* **STUDY TEXT**:
• • • • •
← Back to episode
Heat StrokeAccuracy 4.0/5

Carl Holcomb: Heat Stroke, Intubation, Myocardial Infarction, and Stent

Carl Holcomb is overheated with a 106 degree F temperature and altered mental status, needs improvised cooling and intubation, then later has a heart attack treated with a stent.

In Plain English

Carl is dangerously overheated and confused after working during a heat emergency. The team cools him, supports his airway, and later treats a heart attack with a stent.

What Happened in the Episode

The team improvises cooling with a body bag and ice because the ER lacks available ice baths.

Clinical Concept

Severe heat illness with altered mental status, active cooling, intubation, myocardial infarction, and coronary stent placement.

What ER Teams Would Evaluate

A real team would confirm core temperature, mental status, airway safety, ECG, troponin, electrolytes, kidney function, CK, liver function, coagulation, urine output, and response to cooling while watching for arrhythmia or organ injury.

Treatment and Management Overview

Management may include immediate active cooling, airway support, intubation, IV fluids, electrolyte correction, rhabdomyolysis surveillance, cardiac monitoring, MI protocol, catheterization, and stent placement when coronary blockage is confirmed.

What TV Gets Right

The episode treats heat stroke as time-sensitive and shows that cooling cannot wait for perfect equipment.

What TV Compresses

The episode compresses core-temperature measurement, lab surveillance, shivering control, heat-stroke complications, ECG interpretation, antiplatelet decisions, catheterization details, and ICU recovery.
• • • • •
* **LISTED RECORDS**:
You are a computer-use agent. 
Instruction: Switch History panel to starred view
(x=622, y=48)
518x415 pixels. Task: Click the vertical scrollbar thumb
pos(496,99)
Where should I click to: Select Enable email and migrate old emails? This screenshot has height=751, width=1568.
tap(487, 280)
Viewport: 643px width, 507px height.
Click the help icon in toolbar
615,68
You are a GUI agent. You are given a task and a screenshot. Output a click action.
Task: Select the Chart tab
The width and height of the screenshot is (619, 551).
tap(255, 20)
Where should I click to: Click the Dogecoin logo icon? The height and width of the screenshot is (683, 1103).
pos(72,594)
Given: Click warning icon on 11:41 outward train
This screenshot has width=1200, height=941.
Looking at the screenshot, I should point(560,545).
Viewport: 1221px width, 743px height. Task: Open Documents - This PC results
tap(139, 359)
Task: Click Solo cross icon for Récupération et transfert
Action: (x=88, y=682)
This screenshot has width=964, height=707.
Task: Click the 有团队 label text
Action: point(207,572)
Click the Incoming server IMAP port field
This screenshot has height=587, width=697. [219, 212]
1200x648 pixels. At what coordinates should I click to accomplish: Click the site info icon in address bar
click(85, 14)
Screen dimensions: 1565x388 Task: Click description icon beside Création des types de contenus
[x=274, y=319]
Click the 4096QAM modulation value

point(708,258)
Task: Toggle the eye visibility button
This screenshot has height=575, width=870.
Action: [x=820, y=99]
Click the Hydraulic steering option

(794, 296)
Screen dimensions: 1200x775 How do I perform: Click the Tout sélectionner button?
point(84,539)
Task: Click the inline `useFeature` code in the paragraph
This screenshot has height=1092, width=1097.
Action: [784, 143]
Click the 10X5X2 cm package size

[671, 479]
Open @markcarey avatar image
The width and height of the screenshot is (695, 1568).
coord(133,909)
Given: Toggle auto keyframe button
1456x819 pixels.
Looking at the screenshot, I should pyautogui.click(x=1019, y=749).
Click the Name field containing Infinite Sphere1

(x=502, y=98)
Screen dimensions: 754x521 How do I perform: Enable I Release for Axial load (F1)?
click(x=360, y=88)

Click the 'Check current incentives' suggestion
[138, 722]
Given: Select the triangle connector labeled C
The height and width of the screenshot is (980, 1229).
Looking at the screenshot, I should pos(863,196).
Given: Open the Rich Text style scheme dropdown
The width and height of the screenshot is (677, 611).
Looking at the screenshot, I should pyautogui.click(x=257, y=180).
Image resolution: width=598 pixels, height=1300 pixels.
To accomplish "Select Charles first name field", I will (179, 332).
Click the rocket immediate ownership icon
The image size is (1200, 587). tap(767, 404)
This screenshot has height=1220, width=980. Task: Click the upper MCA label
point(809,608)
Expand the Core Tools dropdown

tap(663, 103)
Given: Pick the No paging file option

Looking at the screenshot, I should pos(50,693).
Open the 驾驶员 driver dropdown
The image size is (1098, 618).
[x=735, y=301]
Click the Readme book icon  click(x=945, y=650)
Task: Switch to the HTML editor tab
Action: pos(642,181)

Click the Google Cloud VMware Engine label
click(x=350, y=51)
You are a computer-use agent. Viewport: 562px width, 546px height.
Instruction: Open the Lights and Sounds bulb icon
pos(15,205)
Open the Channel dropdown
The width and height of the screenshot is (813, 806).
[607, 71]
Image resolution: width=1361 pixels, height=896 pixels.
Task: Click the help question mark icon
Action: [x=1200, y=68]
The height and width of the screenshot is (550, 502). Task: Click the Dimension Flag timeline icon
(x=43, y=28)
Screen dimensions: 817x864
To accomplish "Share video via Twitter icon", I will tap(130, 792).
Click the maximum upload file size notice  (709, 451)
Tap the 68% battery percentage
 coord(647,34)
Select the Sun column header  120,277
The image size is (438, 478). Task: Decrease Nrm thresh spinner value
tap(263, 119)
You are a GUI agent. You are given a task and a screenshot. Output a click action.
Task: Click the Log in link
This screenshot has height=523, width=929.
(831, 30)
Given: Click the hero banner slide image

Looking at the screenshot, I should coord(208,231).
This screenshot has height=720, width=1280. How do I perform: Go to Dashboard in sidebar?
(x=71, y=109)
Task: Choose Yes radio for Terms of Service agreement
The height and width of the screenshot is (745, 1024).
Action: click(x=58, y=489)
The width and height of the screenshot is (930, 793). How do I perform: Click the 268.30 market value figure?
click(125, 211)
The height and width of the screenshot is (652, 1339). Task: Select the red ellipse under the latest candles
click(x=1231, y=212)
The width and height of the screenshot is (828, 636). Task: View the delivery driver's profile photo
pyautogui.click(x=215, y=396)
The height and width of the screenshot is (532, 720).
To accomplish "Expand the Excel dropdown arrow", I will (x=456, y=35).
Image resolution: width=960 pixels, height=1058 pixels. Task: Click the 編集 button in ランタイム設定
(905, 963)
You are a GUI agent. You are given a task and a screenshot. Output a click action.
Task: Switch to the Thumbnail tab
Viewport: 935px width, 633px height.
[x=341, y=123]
• • • • •
* **ACTIVITY 1**:
Answer these about the heat stroke page:
(a) What temperature does Carl Holcomb have?
(b) What does the team use to improvise cooling?
(c) How is Carl's heart attack treated?
* **ACTIVITY 2**: Reproduce the heat stroke page between "Carl Holcomb: Heat" and "treated with a stent.", inclusive.
The records are separate material, unrelated to the heat stroke page.

* **YOUR RESPONSE 1**:
(a) 106 degrees F
(b) A body bag and ice
(c) With a stent

* **YOUR RESPONSE 2**:
Carl Holcomb: Heat Stroke, Intubation, Myocardial Infarction, and Stent

Carl Holcomb is overheated with a 106 degree F temperature and altered mental status, needs improvised cooling and intubation, then later has a heart attack treated with a stent.